– А началось так. Родила у Ховри младшая дочка. Они крестить. Едут назад из станицы. Зять наш сидит около сарая колхозного, мужиков много, и он сидит. Слазят они с автобуса, он подходит, поцеловался и думал позвать в гости к себе. А Ховря ему: «Чего ж ты не пошел на хрястины, все тую гадость свою слушаешь?» – Лукерью, значит. И как-то она ешо нехорошо назвала. А Лукерью на крестины не звали. И он ее как пихнул, матку свою, и она завалилась в кювет, похмелевши ведь. «Ой, убил, сукин сын, ой, убил!» И как сели на него две сестры и матка и колотют у трех! Одолели, хоть он бык здоровый. Там и сестры здоровые, да и матка: можно до станицы на ней доехать. А Лукерья шла с ведром и села в холодочку. Девка выхватилась: «Теть Луш, там бьются на остановке!» Она кинулась: «Ой, убьют!» Прибегла да тянет его за руку. А тут-то большая сестра, у ней сумка рабочая, и Лукерью сумкой по голове. Лукерья отделялась, отделялась, она усе вслед за ней. Она тогда к ведру подбегла, хвать – и ну, как от собак, обороняться. А тут и другая сестра. Как ударили Лукерью, и она наткнулась, наткнулась, и без памяти. Люди кричат: «Ах, бандит!», – а заступиться некому. Понесли на руках Лукерью. А я пошла тот раз на Григория погадать, в станицу. Григорий нечутен, где он делся? Письма нет и нет. Иду оттуда, навстречу Ховря: «Твоя худобинная дочка, все равно я теперь светову сову загоню, где Макар телят не пастевал». И как зря ее. Что ж я: прихожу, Лукерье бабы дуют на руки, и она сидит, духом опала. И с тех пор! Подступают с битвой на нас, обславили по хутору как хочешь. Люди ж не знают, они на Брянщине с нами не жили, и верят. Что нам делать, Иванович?
– Так она что, Ховря?
– «Ты полицейская!» – кричит на меня. – Это ж надо.

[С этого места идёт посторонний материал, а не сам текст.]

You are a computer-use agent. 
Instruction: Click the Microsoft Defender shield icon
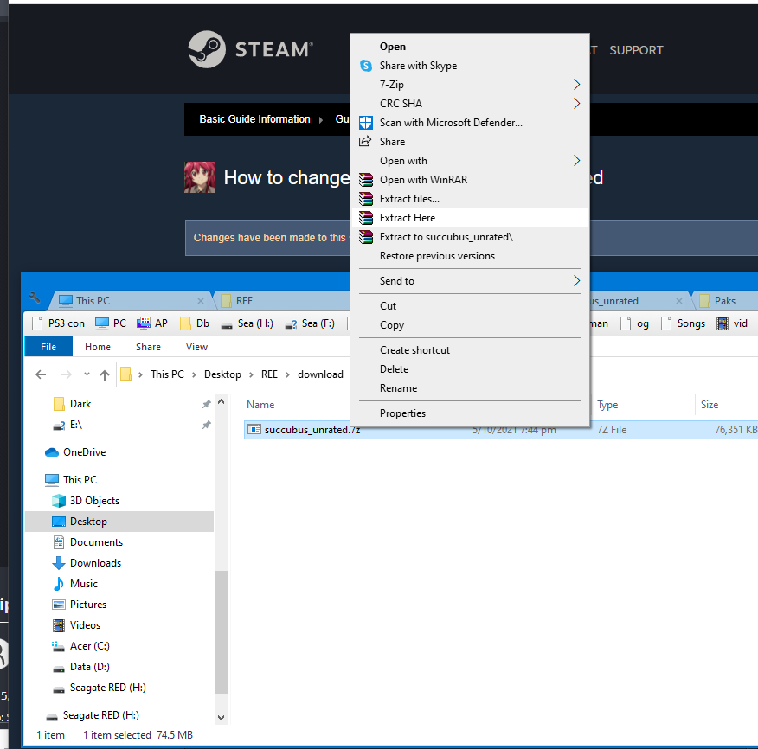[366, 123]
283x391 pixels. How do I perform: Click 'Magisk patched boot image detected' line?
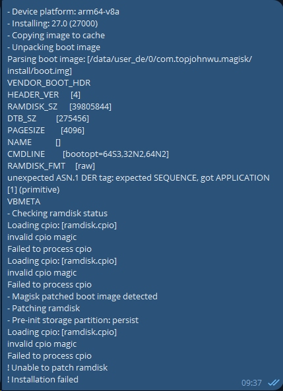tap(82, 296)
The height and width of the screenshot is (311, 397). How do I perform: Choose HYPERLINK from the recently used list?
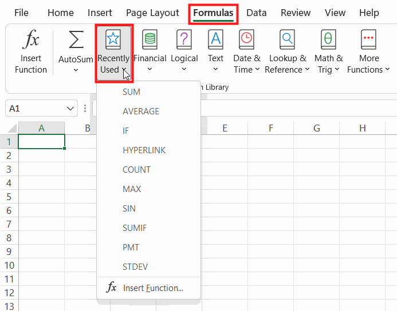tap(144, 150)
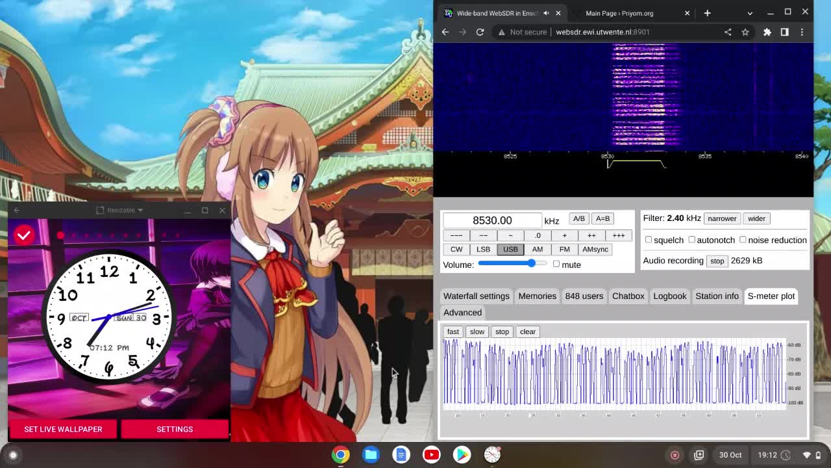Screen dimensions: 831x468
Task: Open the Play Store shelf icon
Action: coord(462,455)
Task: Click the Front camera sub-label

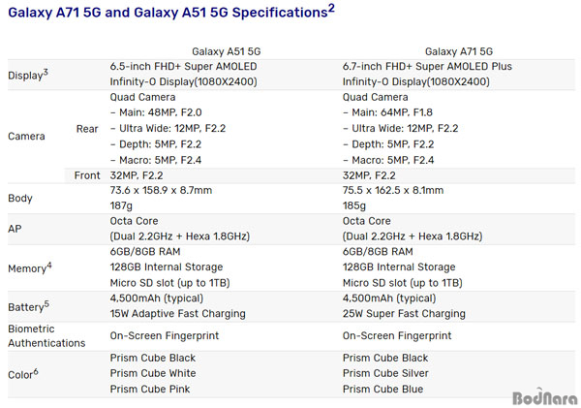Action: (87, 175)
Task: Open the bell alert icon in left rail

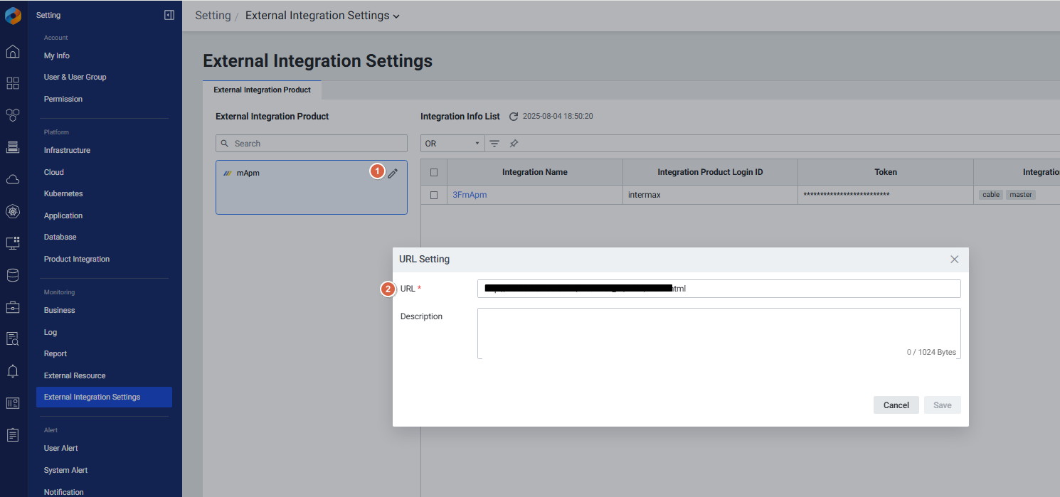Action: [13, 370]
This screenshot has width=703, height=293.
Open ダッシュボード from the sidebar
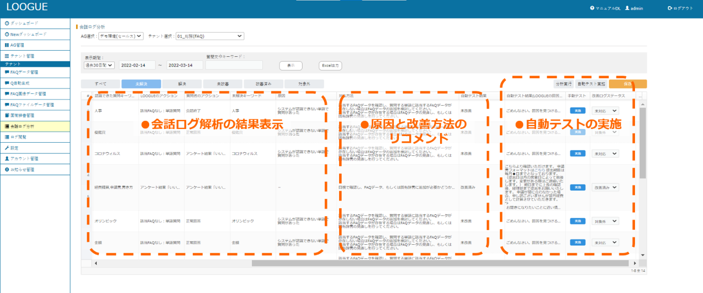point(24,23)
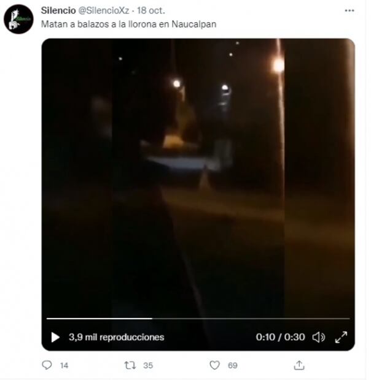371x380 pixels.
Task: Click the tweet text about Naucalpan
Action: (x=129, y=25)
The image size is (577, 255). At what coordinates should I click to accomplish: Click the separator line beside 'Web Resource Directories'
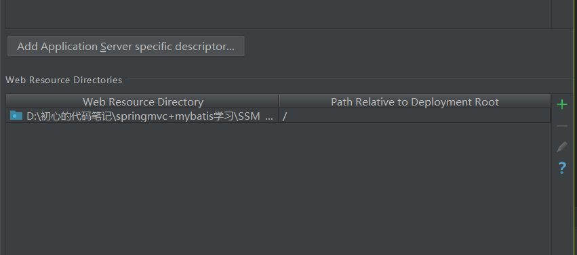(x=350, y=78)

Она бросила мыть посуду, присела. Я закурил. Терентий Кузьмич, как всегда, слушал и поглядывал через окно на дорогу. Дверь в сенках была открыта. Плеснул дождик, утих, но потом снова застучали капли по крынкам, опрокинутым на колышки.
– Значит, настал второй год, как война поднялась. Терех мой болит, его мина побила. Я два месяца рою окопы, наши назначили. А Фроньку взяли, чтоб бойцам хлеб пекла, обед варила и в лес носила. Вот тебе перед самым Покровом появляется в село германец. На три перекрестка шел фронт германский, ой, боже. Село широкое, окружили нас, как стали пули огненные сыпать по селу! И по лесу крест-накрест бьют, поливают. Кругом усе поселки повыпололи. Кони по лесу бродят а де зря. А мы в перегородку забились, и нету только Григория и Миши, с коровами у лесе. Ох, хоть бы уж побили, да вместе. Стояли с месяц. Ладно. Германец отступил, а тут приходят наши партизаны, уже зима началась. Под Октябрьскую. Хлеба добывать идут. И усе это велось до самого Крещенья, уже Святки подошли. Партизаны забрались у лес, там строят. Хлопца нашего Григория затянули в отряд. Стал Терех туда ездить. Ну, что ж, привозит наш кладовщик муки мешок: «Знаешь, Понурова, что: пеки партизанам хлеб. И суши сухари». Я хлеб пеку, сухари сушу, и Терех отвозит у лес. А она вот: выявляет, что мы выдавали людей. Я говорю: «Нет, не выдавала, не выдавала я! Я пекла хлеб своим, с окопов меня взяли, а летом обед носила по коноплям». Я могу документы привезти с Трубчевску! Есть же там, Иванович, кто подтвердит, как я нашу разведку встревала?
– Не надо никаких документов.
– Она мне глотку затыкает. Я докажу. Партизаны пришли ночью: «Понуровы тут живут?» – «Тут». Сами у накидках германских. Хлеба даю им. А самое начальство – разведка. Другой раз приходят. Я их накормлю. А соли у нас… как отняли полицаи соль – нету посолить. Я им становлю несолено: хлеб несоленый, щи несоленые. «Мать, нас не накормишь, сама себя голодной оставишь». – «Да ладно, деточки». Становлю молока. Идут в третий раз: разведка не разведка, несли мины подкладать. Уже зарять стало. Они стукают у окно: «Матка, открой!» Окно на восток. Две молодицы с ними, одна с-под Москвы, другая с Почепа. «Детки мои, что ж вы ели там?» – «Мы заблудились, несем мины подкладывать на большак».